Segundo o cacique Enéias, da Aldeia Aldeinha, a atitude de barrá-la não foi motivada por causa de desavenças com Nely, mas, sim, em virtude de um protesto contra a SED-MS (Secretaria de Estado de Educação). Ele diz que a comunidade não concorda com a lei do governo estadual, sancionada no ano passado, que dispõe sobre as eleições em todas as escolas estaduais de Mato Grosso do Sul, incluindo as instituições de ensino indígenas.
 
"O Estado organizou uma comissão local e uma comissão estadual, para onde eram levadas todas as dúvidas sobre o processo eleitoral.
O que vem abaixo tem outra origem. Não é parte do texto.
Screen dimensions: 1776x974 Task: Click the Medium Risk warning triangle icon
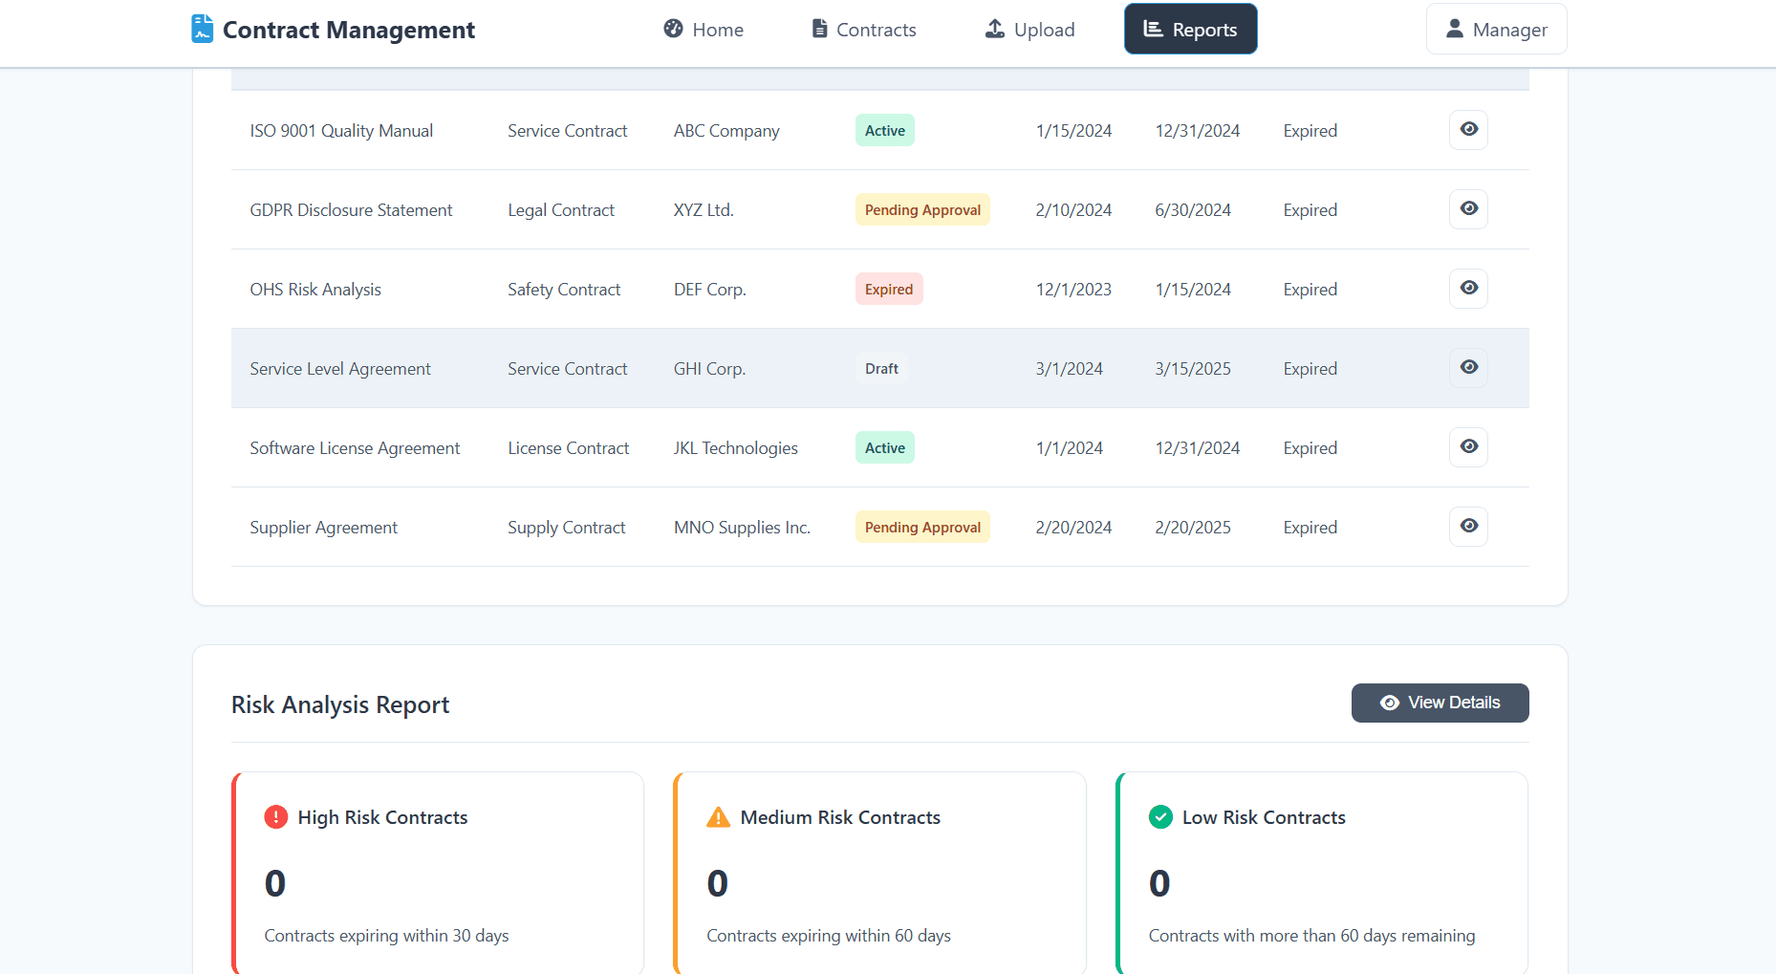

Porém, fomos enganados pelo sistema, pois acreditávamos que o voto em branco serviria como forma de repúdio e anularia a eleição, e isso não aconteceu", diz a liderança indígena.
 
No dia 02 de dezembro do ano passado, Nely, que alegou estar habilitada ao cargo por ter passado em um concurso público da SED, foi votada oito vezes, número suficiente para que os 230 votos em branco não surtissem efeito da maneira que a maioria dos índios esperava. Ao mandarem os números para o sistema, eles foram surpreendidos com a confirmação de que ela estava legalmente eleita.
 
O cacique Enéias, então, entrou em contato com a Secretaria de Estado de Educação, que esclareceu que o processo não teria como ser revertido. Diante da situação, a comunidade indígena recorreu ao MPF/MS (Ministério Público Federal).
 
"Quando ela chegou para assumir, eu disse que não poderíamos recebê-la como diretora enquanto não saísse o resultado do Ministério Público Federal. Esse problema não afetou apenas nós aqui em Anastácio, mas escolas de outras cidades de Mato Grosso do Sul. Ela [Nely] poderia ter nos procurado para evitar esse constrangimento, mas preferiu falar com um ex-cacique".
 
Antes da primeira eleição prevista por lei, o cacique Eneias, que estava na direção desde 2012, explica que a escolha se dava por indicação interna na comunidade. Ele defende a continuidade desse processo para eleger os novos diretores da escola e diz que, inclusive, já há outra diretora escolhida pelos índios.
 
Em meio ao imbróglio, os funcionários da escola indígena seguem trabalhando, e as matrículas estão sendo feitas normalmente.